INFORMATION GIVEN —

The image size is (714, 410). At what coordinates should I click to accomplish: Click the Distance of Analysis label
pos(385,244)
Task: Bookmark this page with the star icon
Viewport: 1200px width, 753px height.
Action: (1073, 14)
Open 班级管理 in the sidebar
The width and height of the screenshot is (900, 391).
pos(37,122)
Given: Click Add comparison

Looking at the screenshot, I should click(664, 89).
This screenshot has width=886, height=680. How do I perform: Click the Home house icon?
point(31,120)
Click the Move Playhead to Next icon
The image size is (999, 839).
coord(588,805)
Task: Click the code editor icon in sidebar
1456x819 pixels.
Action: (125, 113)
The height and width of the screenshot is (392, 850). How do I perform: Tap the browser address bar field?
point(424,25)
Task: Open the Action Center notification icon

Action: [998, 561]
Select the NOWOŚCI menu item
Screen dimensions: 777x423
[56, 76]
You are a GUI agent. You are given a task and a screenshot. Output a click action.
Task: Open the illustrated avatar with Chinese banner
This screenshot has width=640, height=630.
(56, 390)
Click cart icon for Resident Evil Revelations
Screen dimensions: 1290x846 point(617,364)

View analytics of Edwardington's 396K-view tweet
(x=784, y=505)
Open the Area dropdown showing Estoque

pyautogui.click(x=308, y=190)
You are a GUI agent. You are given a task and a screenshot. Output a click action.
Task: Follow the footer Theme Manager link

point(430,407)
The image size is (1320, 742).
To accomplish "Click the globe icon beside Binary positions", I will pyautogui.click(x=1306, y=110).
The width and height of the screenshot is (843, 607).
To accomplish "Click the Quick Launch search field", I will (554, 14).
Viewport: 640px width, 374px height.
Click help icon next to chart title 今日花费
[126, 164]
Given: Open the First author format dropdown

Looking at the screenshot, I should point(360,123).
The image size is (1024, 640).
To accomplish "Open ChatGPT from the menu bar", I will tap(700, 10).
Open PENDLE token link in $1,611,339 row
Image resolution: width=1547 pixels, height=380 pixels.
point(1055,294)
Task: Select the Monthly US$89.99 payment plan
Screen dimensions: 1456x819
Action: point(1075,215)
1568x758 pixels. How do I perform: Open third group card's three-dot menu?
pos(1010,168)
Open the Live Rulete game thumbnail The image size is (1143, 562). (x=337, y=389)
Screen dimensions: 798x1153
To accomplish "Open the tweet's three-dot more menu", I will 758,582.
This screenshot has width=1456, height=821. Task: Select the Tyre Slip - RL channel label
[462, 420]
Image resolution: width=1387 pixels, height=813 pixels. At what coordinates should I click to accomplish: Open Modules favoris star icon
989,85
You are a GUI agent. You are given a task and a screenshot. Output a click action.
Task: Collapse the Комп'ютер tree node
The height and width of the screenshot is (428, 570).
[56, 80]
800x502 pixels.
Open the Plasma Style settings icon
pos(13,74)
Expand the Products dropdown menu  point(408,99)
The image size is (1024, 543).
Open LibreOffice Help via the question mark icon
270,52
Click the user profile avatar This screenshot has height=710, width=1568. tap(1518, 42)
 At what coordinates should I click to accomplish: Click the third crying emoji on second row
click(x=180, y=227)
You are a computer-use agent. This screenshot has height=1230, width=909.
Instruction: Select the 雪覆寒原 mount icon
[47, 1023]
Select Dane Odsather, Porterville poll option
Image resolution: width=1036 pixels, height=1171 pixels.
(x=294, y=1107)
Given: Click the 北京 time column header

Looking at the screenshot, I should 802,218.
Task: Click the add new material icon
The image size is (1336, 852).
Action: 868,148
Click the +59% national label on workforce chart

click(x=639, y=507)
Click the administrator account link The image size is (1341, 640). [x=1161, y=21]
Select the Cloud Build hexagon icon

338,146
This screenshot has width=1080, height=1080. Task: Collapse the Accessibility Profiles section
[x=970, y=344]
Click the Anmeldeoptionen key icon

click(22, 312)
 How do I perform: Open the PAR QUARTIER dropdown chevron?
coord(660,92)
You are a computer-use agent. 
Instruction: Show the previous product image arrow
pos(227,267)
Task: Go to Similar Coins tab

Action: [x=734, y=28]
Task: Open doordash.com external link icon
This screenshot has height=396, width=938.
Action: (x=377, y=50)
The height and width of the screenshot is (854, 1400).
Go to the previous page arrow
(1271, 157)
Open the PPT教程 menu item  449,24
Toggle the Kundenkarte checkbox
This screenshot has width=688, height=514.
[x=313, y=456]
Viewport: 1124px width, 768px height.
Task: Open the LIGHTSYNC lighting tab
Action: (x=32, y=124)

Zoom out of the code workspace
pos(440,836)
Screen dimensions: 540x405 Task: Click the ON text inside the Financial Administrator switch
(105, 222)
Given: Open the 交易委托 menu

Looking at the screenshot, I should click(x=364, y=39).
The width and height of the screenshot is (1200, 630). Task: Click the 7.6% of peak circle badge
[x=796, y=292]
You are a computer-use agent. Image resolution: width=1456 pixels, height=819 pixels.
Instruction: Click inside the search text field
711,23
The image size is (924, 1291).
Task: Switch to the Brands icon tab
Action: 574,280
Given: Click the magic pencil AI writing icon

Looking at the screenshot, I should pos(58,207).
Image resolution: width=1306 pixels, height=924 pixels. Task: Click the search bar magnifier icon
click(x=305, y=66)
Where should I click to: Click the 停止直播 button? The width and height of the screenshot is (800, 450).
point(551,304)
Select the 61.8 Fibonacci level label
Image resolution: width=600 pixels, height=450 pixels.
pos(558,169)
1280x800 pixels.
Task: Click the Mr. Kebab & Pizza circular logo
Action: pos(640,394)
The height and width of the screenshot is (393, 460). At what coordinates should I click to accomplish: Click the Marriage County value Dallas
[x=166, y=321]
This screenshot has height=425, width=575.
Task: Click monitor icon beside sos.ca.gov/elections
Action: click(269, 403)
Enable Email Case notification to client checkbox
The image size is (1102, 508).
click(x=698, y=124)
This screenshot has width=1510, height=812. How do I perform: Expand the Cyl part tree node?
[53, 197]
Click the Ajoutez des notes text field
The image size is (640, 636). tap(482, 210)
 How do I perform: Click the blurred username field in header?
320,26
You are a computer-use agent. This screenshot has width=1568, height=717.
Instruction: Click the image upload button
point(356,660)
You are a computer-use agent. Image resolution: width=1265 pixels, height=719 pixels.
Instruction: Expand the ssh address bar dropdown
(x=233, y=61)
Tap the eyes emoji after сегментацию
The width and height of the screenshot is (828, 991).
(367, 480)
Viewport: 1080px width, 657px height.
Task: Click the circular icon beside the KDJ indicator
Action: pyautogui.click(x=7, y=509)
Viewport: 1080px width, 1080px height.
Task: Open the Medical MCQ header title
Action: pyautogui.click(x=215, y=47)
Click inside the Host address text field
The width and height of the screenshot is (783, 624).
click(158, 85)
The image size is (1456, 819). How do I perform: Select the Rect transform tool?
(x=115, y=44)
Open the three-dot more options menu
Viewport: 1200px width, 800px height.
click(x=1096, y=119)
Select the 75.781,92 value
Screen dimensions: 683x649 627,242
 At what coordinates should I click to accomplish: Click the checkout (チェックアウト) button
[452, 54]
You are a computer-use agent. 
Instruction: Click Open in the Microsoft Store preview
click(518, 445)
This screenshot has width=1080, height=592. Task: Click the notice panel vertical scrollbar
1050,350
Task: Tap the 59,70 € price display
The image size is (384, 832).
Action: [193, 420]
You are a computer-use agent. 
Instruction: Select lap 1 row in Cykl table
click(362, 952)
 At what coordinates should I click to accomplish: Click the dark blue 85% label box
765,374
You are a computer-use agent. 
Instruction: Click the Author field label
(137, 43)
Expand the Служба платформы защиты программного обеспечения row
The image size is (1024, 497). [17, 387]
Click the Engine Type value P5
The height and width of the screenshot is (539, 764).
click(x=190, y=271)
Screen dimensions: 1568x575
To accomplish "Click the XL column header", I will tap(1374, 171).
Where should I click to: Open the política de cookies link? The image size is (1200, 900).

EXERCISE OBJECTIVE —
Render the whole set of entries again, exactly as given.

OUTPUT FOR THIS TASK —
The image size is (714, 410). At what coordinates should I click to accomplish: Click the Distance of Analysis label
pos(385,244)
Task: Bookmark this page with the star icon
Viewport: 1200px width, 753px height.
Action: (1073, 14)
Open 班级管理 in the sidebar
The width and height of the screenshot is (900, 391).
pos(37,122)
Given: Click Add comparison

Looking at the screenshot, I should click(664, 89).
This screenshot has width=886, height=680. How do I perform: Click the Home house icon?
point(31,120)
Click the Move Playhead to Next icon
The image size is (999, 839).
coord(588,805)
Task: Click the code editor icon in sidebar
1456x819 pixels.
Action: (125, 113)
The height and width of the screenshot is (392, 850). How do I perform: Tap the browser address bar field?
point(424,25)
Task: Open the Action Center notification icon

Action: [998, 561]
Select the NOWOŚCI menu item
Screen dimensions: 777x423
[56, 76]
You are a GUI agent. You are given a task and a screenshot. Output a click action.
Task: Open the illustrated avatar with Chinese banner
This screenshot has width=640, height=630.
(56, 390)
Click cart icon for Resident Evil Revelations
Screen dimensions: 1290x846 point(617,364)

View analytics of Edwardington's 396K-view tweet
(x=784, y=505)
Open the Area dropdown showing Estoque

pyautogui.click(x=308, y=190)
You are a GUI agent. You are given a task and a screenshot. Output a click action.
Task: Follow the footer Theme Manager link

point(430,407)
The image size is (1320, 742).
To accomplish "Click the globe icon beside Binary positions", I will pyautogui.click(x=1306, y=110).
The width and height of the screenshot is (843, 607).
To accomplish "Click the Quick Launch search field", I will (554, 14).
Viewport: 640px width, 374px height.
Click help icon next to chart title 今日花费
[126, 164]
Given: Open the First author format dropdown

Looking at the screenshot, I should point(360,123).
The image size is (1024, 640).
To accomplish "Open ChatGPT from the menu bar", I will tap(700, 10).
Open PENDLE token link in $1,611,339 row
Image resolution: width=1547 pixels, height=380 pixels.
point(1055,294)
Task: Select the Monthly US$89.99 payment plan
Screen dimensions: 1456x819
Action: point(1075,215)
1568x758 pixels. How do I perform: Open third group card's three-dot menu?
pos(1010,168)
Open the Live Rulete game thumbnail The image size is (1143, 562). (x=337, y=389)
Screen dimensions: 798x1153
To accomplish "Open the tweet's three-dot more menu", I will 758,582.
This screenshot has width=1456, height=821. Task: Select the Tyre Slip - RL channel label
[462, 420]
Image resolution: width=1387 pixels, height=813 pixels. At what coordinates should I click to accomplish: Open Modules favoris star icon
989,85
You are a GUI agent. You are given a task and a screenshot. Output a click action.
Task: Collapse the Комп'ютер tree node
The height and width of the screenshot is (428, 570).
[56, 80]
800x502 pixels.
Open the Plasma Style settings icon
pos(13,74)
Expand the Products dropdown menu  point(408,99)
The image size is (1024, 543).
Open LibreOffice Help via the question mark icon
270,52
Click the user profile avatar This screenshot has height=710, width=1568. tap(1518, 42)
 At what coordinates should I click to accomplish: Click the third crying emoji on second row
click(x=180, y=227)
You are a computer-use agent. This screenshot has height=1230, width=909.
Instruction: Select the 雪覆寒原 mount icon
[47, 1023]
Select Dane Odsather, Porterville poll option
Image resolution: width=1036 pixels, height=1171 pixels.
(x=294, y=1107)
Given: Click the 北京 time column header

Looking at the screenshot, I should 802,218.
Task: Click the add new material icon
The image size is (1336, 852).
Action: 868,148
Click the +59% national label on workforce chart

click(x=639, y=507)
Click the administrator account link The image size is (1341, 640). [x=1161, y=21]
Select the Cloud Build hexagon icon

338,146
This screenshot has width=1080, height=1080. Task: Collapse the Accessibility Profiles section
[x=970, y=344]
Click the Anmeldeoptionen key icon

click(22, 312)
 How do I perform: Open the PAR QUARTIER dropdown chevron?
coord(660,92)
You are a computer-use agent. 
Instruction: Show the previous product image arrow
pos(227,267)
Task: Go to Similar Coins tab

Action: [x=734, y=28]
Task: Open doordash.com external link icon
This screenshot has height=396, width=938.
Action: (x=377, y=50)
The height and width of the screenshot is (854, 1400).
Go to the previous page arrow
(1271, 157)
Open the PPT教程 menu item  449,24
Toggle the Kundenkarte checkbox
This screenshot has width=688, height=514.
[x=313, y=456]
Viewport: 1124px width, 768px height.
Task: Open the LIGHTSYNC lighting tab
Action: (x=32, y=124)

Zoom out of the code workspace
pos(440,836)
Screen dimensions: 540x405 Task: Click the ON text inside the Financial Administrator switch
(105, 222)
Given: Open the 交易委托 menu

Looking at the screenshot, I should click(x=364, y=39).
The width and height of the screenshot is (1200, 630). Task: Click the 7.6% of peak circle badge
[x=796, y=292]
You are a computer-use agent. Image resolution: width=1456 pixels, height=819 pixels.
Instruction: Click inside the search text field
711,23
The image size is (924, 1291).
Task: Switch to the Brands icon tab
Action: 574,280
Given: Click the magic pencil AI writing icon

Looking at the screenshot, I should pos(58,207).
Image resolution: width=1306 pixels, height=924 pixels. Task: Click the search bar magnifier icon
click(x=305, y=66)
Where should I click to: Click the 停止直播 button? The width and height of the screenshot is (800, 450).
point(551,304)
Select the 61.8 Fibonacci level label
Image resolution: width=600 pixels, height=450 pixels.
pos(558,169)
1280x800 pixels.
Task: Click the Mr. Kebab & Pizza circular logo
Action: pos(640,394)
The height and width of the screenshot is (393, 460). At what coordinates should I click to accomplish: Click the Marriage County value Dallas
[x=166, y=321]
This screenshot has height=425, width=575.
Task: Click monitor icon beside sos.ca.gov/elections
Action: click(269, 403)
Enable Email Case notification to client checkbox
The image size is (1102, 508).
click(x=698, y=124)
This screenshot has width=1510, height=812. How do I perform: Expand the Cyl part tree node?
[53, 197]
Click the Ajoutez des notes text field
The image size is (640, 636). tap(482, 210)
 How do I perform: Click the blurred username field in header?
320,26
You are a computer-use agent. This screenshot has width=1568, height=717.
Instruction: Click the image upload button
point(356,660)
You are a computer-use agent. Image resolution: width=1265 pixels, height=719 pixels.
Instruction: Expand the ssh address bar dropdown
(x=233, y=61)
Tap the eyes emoji after сегментацию
The width and height of the screenshot is (828, 991).
(367, 480)
Viewport: 1080px width, 657px height.
Task: Click the circular icon beside the KDJ indicator
Action: pyautogui.click(x=7, y=509)
Viewport: 1080px width, 1080px height.
Task: Open the Medical MCQ header title
Action: pyautogui.click(x=215, y=47)
Click inside the Host address text field
The width and height of the screenshot is (783, 624).
click(158, 85)
The image size is (1456, 819). How do I perform: Select the Rect transform tool?
(x=115, y=44)
Open the three-dot more options menu
Viewport: 1200px width, 800px height.
click(x=1096, y=119)
Select the 75.781,92 value
Screen dimensions: 683x649 627,242
 At what coordinates should I click to accomplish: Click the checkout (チェックアウト) button
[452, 54]
You are a computer-use agent. 
Instruction: Click Open in the Microsoft Store preview
click(518, 445)
This screenshot has width=1080, height=592. Task: Click the notice panel vertical scrollbar
1050,350
Task: Tap the 59,70 € price display
The image size is (384, 832).
Action: [193, 420]
You are a computer-use agent. 
Instruction: Select lap 1 row in Cykl table
click(362, 952)
 At what coordinates should I click to accomplish: Click the dark blue 85% label box
765,374
You are a computer-use agent. 
Instruction: Click the Author field label
(137, 43)
Expand the Служба платформы защиты программного обеспечения row
The image size is (1024, 497). [17, 387]
Click the Engine Type value P5
The height and width of the screenshot is (539, 764).
click(x=190, y=271)
Screen dimensions: 1568x575
To accomplish "Click the XL column header", I will tap(1374, 171).
Where should I click to: Open the política de cookies link? The image size is (1200, 900).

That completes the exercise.